*WHAT THE TASK ASKS:* Every line of the listing below must be printed again exactly, apart from its pictures.

*DATA UNDER STUDY:*
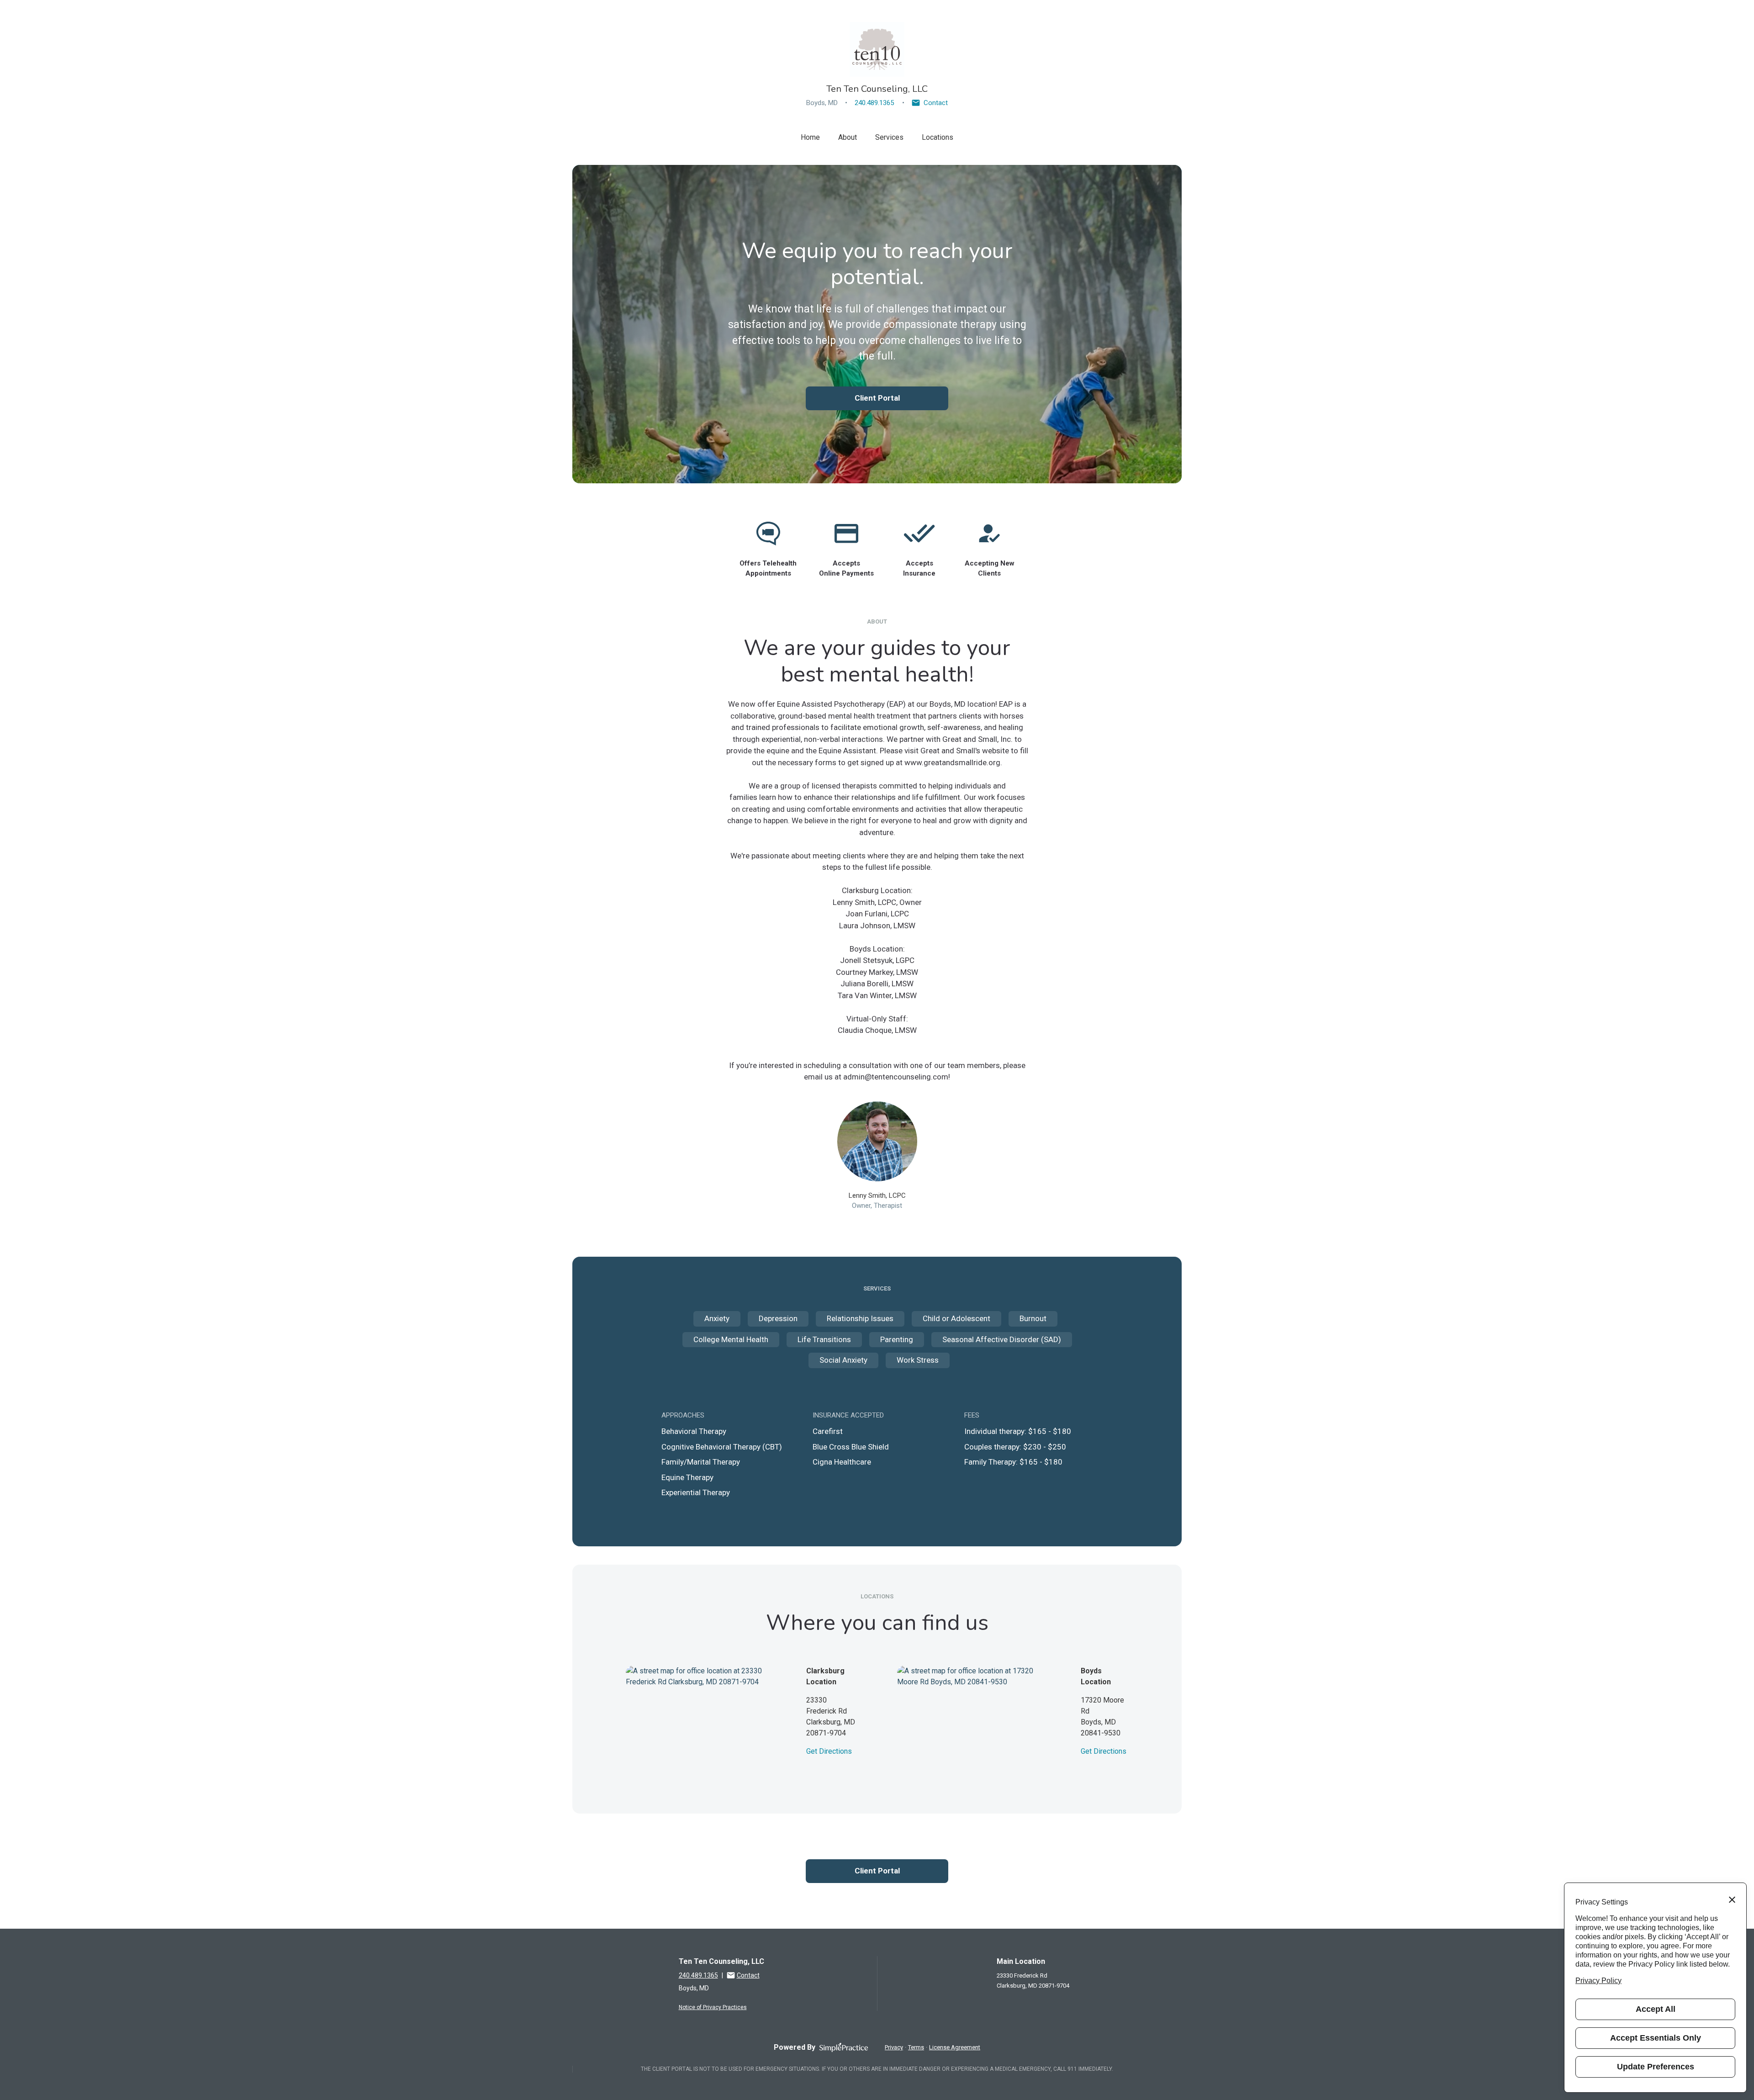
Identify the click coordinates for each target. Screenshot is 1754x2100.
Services (889, 137)
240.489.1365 (874, 103)
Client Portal (877, 397)
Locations (937, 137)
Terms (916, 2047)
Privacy (894, 2047)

*RESPONSE TO THE EXERCISE:*
Identify the click coordinates for each target. Screenshot is 1754x2100.
Services (889, 137)
240.489.1365 (874, 103)
Client Portal (877, 397)
Locations (937, 137)
Terms (916, 2047)
Privacy (894, 2047)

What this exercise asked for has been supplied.